The GDPR applies when dealing with “personal data”. If data is considered personal then the GDPR places specific legal obligations on the controller of that data. If data is not personal (i.e. if it never related to a person or if it has since been anonymised) then the GDPR does not apply.
Also known as “identifiable data”. According to the Information Commissioner’s Office (ICO), this is “any information relating to an identifiable natural person (data subject) who can be directly or indirectly identified in particular by reference to an identifier”.
This definition provides for a wide range of personal identifiers to constitute personal data, including name, address, identification number, location data or online identifier.
In the field of medical research, some commonly encountered identifiers, in addition to name and address, are; nhs number, date of birth and date of death. Certain medical conditions could also be considered identifiers, if they are very rare.
Also known as “de-identification”, pseudonymisation is the process of separating data from direct identifiers so that discovering the identity of an individual is not possible without additional data. We do this with an artificially created identifier that we refer to as a “study number”. The resulting dataset is called “pseudonymised” or “de-identified” data.

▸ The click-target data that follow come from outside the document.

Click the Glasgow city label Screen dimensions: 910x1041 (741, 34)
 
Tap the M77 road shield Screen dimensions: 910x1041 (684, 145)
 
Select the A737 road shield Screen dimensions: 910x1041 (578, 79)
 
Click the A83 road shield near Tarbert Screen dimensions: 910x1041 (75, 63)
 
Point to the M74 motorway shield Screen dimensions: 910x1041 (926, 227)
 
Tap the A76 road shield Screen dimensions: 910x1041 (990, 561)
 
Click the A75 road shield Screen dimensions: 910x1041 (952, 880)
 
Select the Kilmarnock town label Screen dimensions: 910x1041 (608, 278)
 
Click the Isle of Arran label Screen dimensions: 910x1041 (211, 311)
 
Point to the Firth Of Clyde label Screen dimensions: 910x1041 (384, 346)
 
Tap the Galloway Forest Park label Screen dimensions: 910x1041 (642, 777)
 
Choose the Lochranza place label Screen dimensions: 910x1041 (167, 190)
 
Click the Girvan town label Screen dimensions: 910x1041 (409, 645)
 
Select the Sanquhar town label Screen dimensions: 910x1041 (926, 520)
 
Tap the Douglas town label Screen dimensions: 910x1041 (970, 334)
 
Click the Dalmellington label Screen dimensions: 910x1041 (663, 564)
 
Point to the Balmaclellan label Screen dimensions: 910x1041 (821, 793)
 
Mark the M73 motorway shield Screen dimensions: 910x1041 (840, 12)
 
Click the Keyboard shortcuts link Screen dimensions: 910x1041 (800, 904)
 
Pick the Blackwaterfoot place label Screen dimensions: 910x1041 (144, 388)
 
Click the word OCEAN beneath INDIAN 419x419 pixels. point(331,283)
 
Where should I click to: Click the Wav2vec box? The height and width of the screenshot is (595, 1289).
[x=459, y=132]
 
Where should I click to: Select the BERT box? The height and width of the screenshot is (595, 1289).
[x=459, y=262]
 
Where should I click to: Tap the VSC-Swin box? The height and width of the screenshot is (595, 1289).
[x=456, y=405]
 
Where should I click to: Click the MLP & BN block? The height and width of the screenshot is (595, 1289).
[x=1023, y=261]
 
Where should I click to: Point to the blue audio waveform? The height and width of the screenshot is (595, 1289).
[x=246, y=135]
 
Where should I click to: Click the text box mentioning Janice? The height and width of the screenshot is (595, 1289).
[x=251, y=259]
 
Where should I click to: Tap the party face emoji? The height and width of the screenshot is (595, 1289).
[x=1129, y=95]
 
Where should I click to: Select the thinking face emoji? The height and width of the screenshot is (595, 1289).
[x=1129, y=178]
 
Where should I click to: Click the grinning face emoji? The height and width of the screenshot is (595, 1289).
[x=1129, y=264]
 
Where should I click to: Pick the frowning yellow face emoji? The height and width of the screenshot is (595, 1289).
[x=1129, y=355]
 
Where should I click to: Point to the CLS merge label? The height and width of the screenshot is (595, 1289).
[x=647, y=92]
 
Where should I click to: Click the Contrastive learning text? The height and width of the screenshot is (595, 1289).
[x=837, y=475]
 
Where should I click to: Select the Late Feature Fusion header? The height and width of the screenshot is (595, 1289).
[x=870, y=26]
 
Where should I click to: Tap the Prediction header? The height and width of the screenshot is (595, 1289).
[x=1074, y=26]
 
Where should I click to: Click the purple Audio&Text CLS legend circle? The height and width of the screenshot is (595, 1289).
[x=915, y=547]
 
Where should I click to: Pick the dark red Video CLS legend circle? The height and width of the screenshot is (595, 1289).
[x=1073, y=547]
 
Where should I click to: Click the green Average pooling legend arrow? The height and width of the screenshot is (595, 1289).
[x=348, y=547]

When our data is pseudonymised, we do not hold patient identifiers; we only hold the clinical data needed for our research (e.g. symptoms, diagnoses, clinical examinations, outcomes, cancers and mortality information) and the study number of the individual. This makes the pseudonymised data held by the CSPRG effectively anonymous to our research team. The identifiable data (e.g. name, NHS number, address) and study number may be held by our data providers such as NHS hospitals responsible for the individual’s care, NHS Digital and the National Cancer Registration and Analysis Service.
The GDPR considers pseudonymisation to be one of several privacy-enhancing techniques that can be used to reduce the risk of re-identification. Although pseudonymised data may be hard to re-identify, it is not exempt from the GDPR.

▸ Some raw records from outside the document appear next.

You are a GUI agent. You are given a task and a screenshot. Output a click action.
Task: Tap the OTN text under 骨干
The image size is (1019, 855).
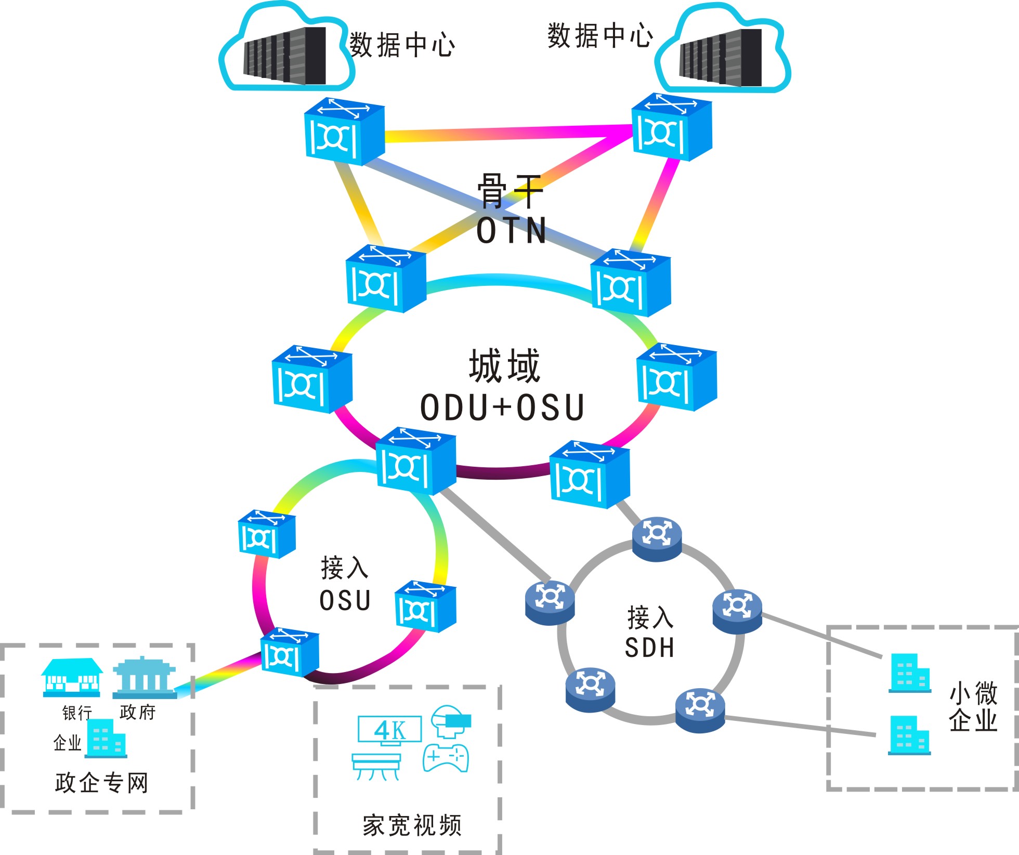[x=512, y=231]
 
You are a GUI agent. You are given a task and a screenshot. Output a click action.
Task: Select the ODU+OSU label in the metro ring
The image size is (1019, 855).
[x=502, y=407]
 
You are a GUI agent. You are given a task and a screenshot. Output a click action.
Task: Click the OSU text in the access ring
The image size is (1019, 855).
[x=345, y=601]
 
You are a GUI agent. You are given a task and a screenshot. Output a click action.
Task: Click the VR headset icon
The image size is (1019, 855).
[x=450, y=721]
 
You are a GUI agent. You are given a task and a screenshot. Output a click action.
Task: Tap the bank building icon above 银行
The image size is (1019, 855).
[x=72, y=678]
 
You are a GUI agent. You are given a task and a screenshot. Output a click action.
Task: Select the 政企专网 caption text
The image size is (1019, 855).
[x=102, y=783]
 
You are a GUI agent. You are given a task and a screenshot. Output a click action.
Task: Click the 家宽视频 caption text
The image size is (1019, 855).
[x=412, y=825]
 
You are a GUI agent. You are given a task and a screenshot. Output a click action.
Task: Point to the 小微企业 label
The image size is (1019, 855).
[x=973, y=707]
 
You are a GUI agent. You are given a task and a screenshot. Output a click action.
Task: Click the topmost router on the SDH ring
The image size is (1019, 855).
[x=657, y=539]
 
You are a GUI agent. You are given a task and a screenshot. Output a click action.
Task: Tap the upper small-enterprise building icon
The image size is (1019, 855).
[x=909, y=674]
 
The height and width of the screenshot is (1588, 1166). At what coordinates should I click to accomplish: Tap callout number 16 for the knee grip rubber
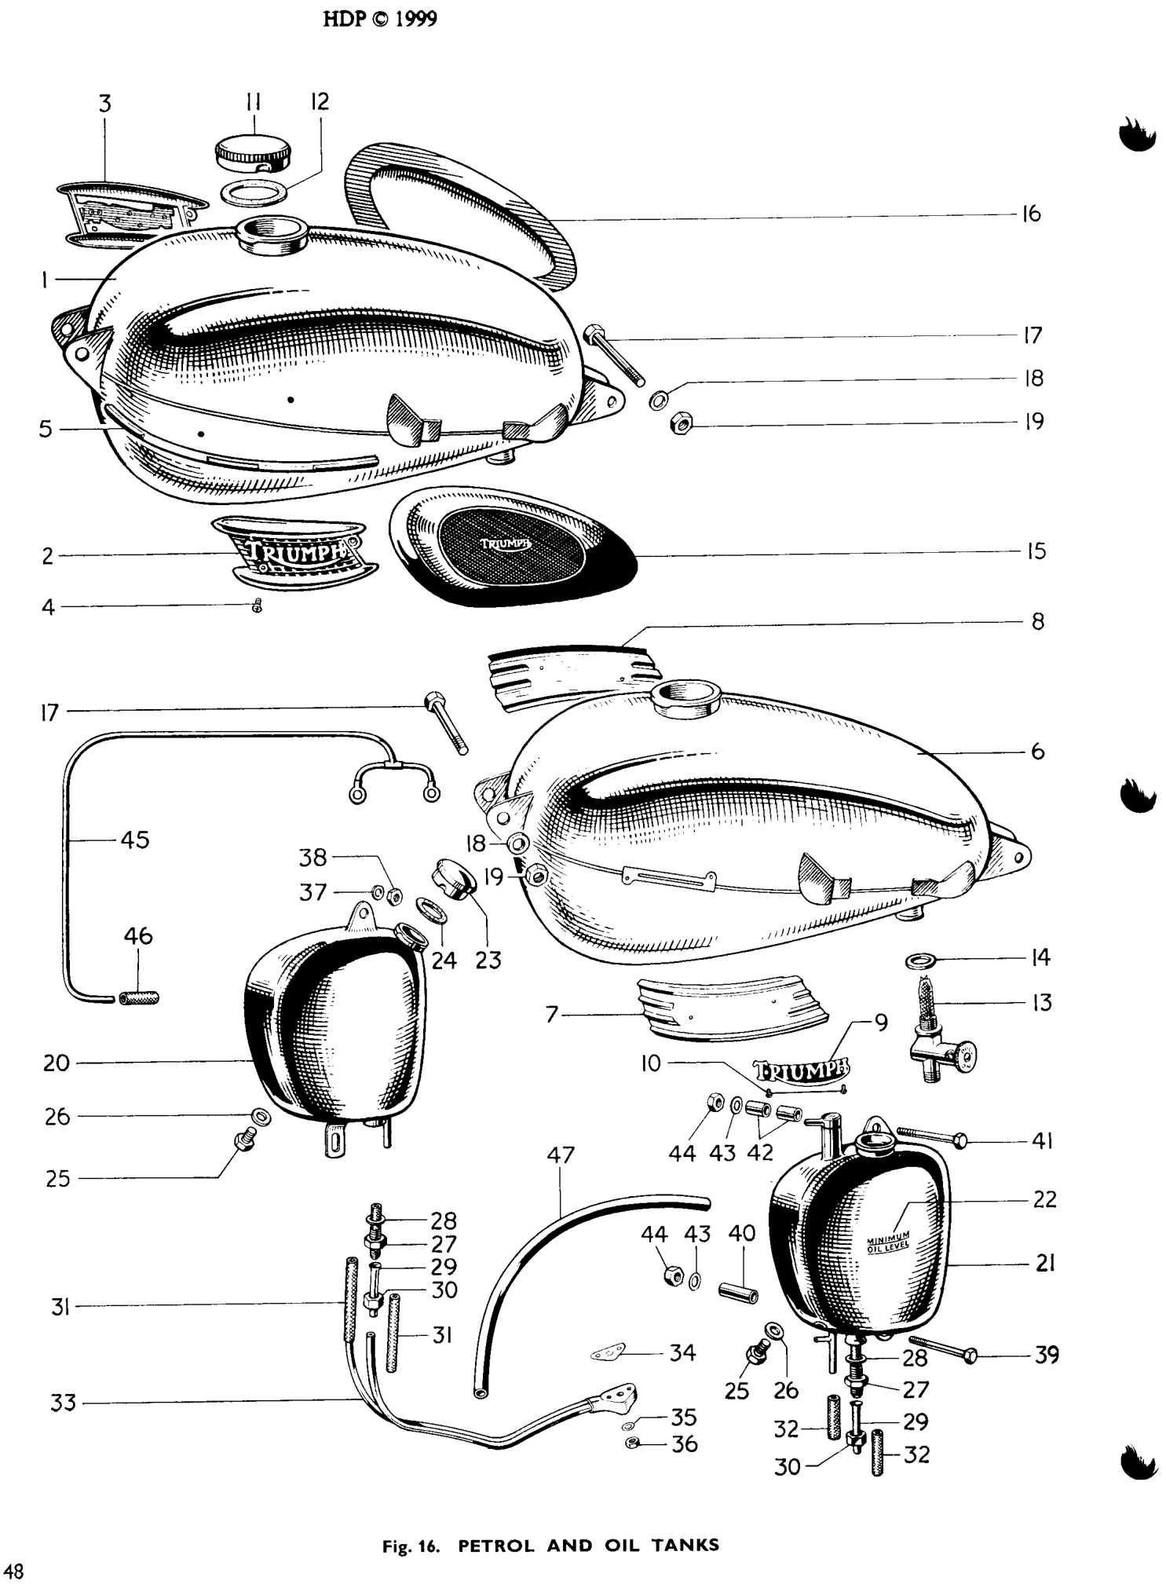(1031, 214)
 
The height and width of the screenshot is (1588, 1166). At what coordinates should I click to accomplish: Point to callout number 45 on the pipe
(134, 840)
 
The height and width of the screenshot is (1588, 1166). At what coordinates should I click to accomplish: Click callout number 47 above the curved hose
(561, 1155)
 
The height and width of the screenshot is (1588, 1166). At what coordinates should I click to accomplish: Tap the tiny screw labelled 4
(256, 606)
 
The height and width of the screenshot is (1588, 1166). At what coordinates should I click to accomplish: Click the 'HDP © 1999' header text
(380, 19)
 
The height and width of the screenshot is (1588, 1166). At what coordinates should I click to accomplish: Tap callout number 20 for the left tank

Anonymised data is data that cannot be used to identify individuals and is not linked to any individual, not even by study number. The GDPR does not apply to anonymised information.

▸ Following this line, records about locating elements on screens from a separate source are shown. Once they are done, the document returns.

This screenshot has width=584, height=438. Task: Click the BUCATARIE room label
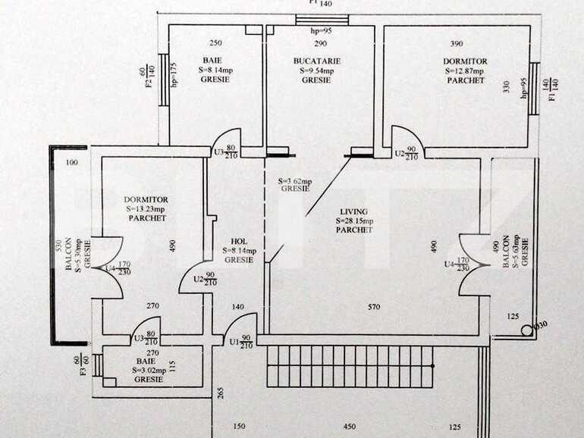[x=317, y=61]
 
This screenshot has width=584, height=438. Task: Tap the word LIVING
[x=354, y=211]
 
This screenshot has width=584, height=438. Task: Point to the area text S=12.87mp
[x=465, y=70]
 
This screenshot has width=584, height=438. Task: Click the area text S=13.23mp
[x=146, y=209]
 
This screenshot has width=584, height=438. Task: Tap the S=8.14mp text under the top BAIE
[x=216, y=70]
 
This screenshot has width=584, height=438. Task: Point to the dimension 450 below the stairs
[x=350, y=426]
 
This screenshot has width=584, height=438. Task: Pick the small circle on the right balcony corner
[x=526, y=330]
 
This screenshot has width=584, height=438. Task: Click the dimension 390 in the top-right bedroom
[x=457, y=44]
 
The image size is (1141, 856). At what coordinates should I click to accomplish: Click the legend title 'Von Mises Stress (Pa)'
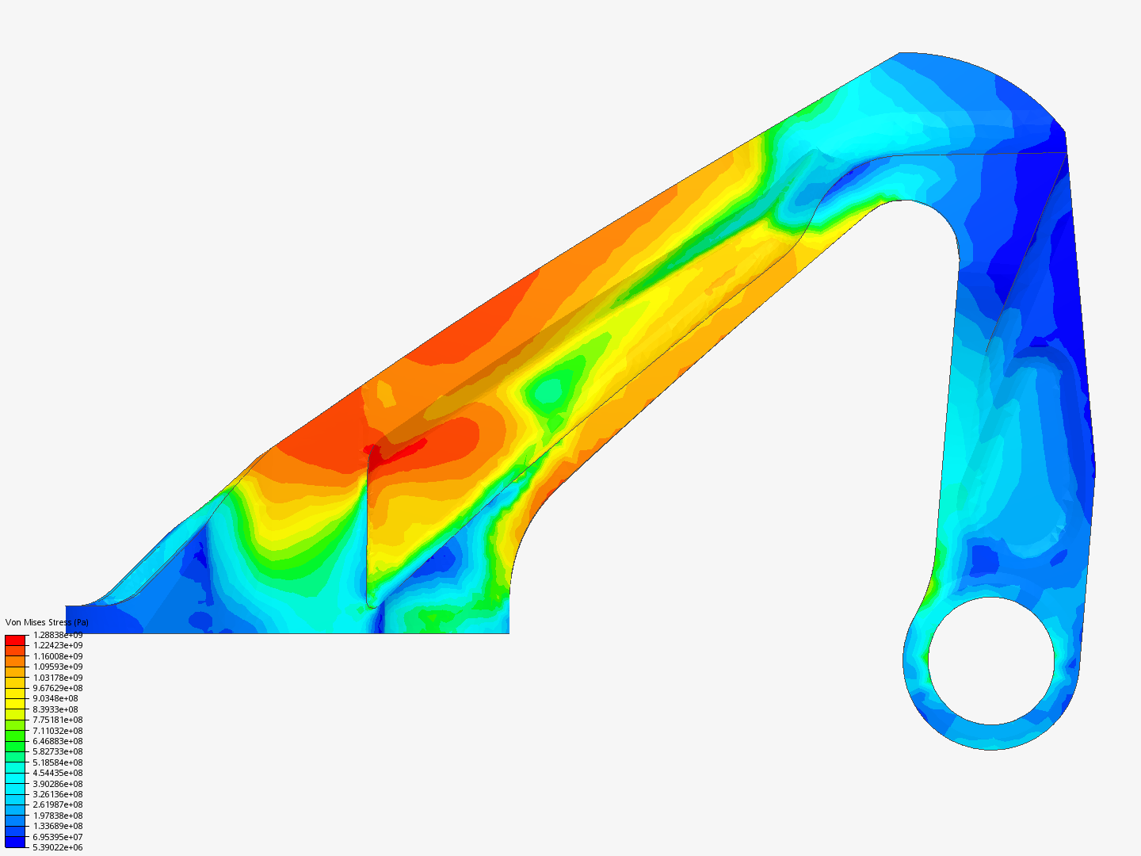[x=47, y=622]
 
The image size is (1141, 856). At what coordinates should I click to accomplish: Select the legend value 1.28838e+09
[x=58, y=635]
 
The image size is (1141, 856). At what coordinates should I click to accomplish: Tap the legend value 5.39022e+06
[x=58, y=847]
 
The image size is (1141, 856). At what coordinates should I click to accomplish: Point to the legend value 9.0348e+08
[x=55, y=698]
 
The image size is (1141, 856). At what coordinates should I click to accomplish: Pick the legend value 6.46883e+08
[x=58, y=741]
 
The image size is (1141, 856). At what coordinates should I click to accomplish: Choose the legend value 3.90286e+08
[x=58, y=784]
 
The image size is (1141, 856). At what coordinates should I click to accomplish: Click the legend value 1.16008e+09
[x=58, y=656]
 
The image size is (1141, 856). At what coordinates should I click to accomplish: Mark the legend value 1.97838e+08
[x=58, y=816]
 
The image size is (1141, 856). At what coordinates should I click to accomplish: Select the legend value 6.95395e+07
[x=58, y=837]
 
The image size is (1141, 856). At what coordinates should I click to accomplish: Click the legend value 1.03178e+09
[x=58, y=678]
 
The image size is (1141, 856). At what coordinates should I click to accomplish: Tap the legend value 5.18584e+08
[x=58, y=762]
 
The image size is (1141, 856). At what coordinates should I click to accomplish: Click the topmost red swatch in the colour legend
[x=15, y=639]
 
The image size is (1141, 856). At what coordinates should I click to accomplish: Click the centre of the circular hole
[x=991, y=660]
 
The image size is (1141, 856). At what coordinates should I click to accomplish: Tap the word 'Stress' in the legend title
[x=59, y=622]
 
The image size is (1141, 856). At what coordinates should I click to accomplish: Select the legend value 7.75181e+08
[x=58, y=720]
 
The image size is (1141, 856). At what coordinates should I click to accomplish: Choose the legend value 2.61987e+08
[x=58, y=804]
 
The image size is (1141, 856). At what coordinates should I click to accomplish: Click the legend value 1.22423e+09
[x=58, y=645]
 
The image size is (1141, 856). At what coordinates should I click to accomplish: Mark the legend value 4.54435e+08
[x=58, y=773]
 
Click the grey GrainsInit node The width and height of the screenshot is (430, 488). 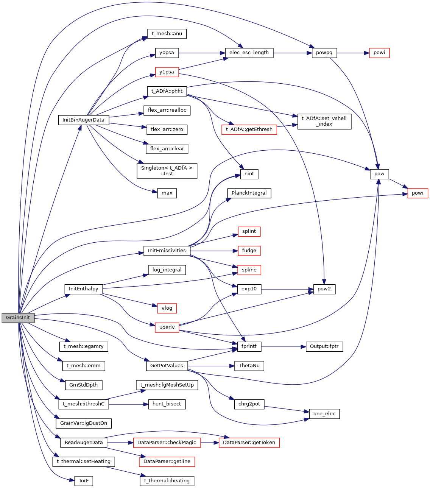pyautogui.click(x=18, y=318)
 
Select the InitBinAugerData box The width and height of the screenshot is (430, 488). pyautogui.click(x=84, y=120)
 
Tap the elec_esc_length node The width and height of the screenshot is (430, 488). pyautogui.click(x=249, y=53)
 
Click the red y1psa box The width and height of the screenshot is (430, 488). pyautogui.click(x=167, y=72)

Total anonymisation is an extremely high bar. Therefore, the ICO does not require anonymisation to be perfect but that the risk of re-identification be made remote.
Special category data
According to the ICO, “Special category data is personal data which the GDPR says is more sensitive, and so needs more protection. In order to lawfully process special category data, controllers must identify both a lawful basis under Article 6 and a separate condition for processing special category data under Article 9.”
The GDPR lists the special categories of data in Article 9. They include political opinions, religious beliefs, trade union membership, genetic data, biometric data, data concerning health and data concerning a natural person’s sex life or sexual orientation.
As a medical research group, much of the data we hold is special category data.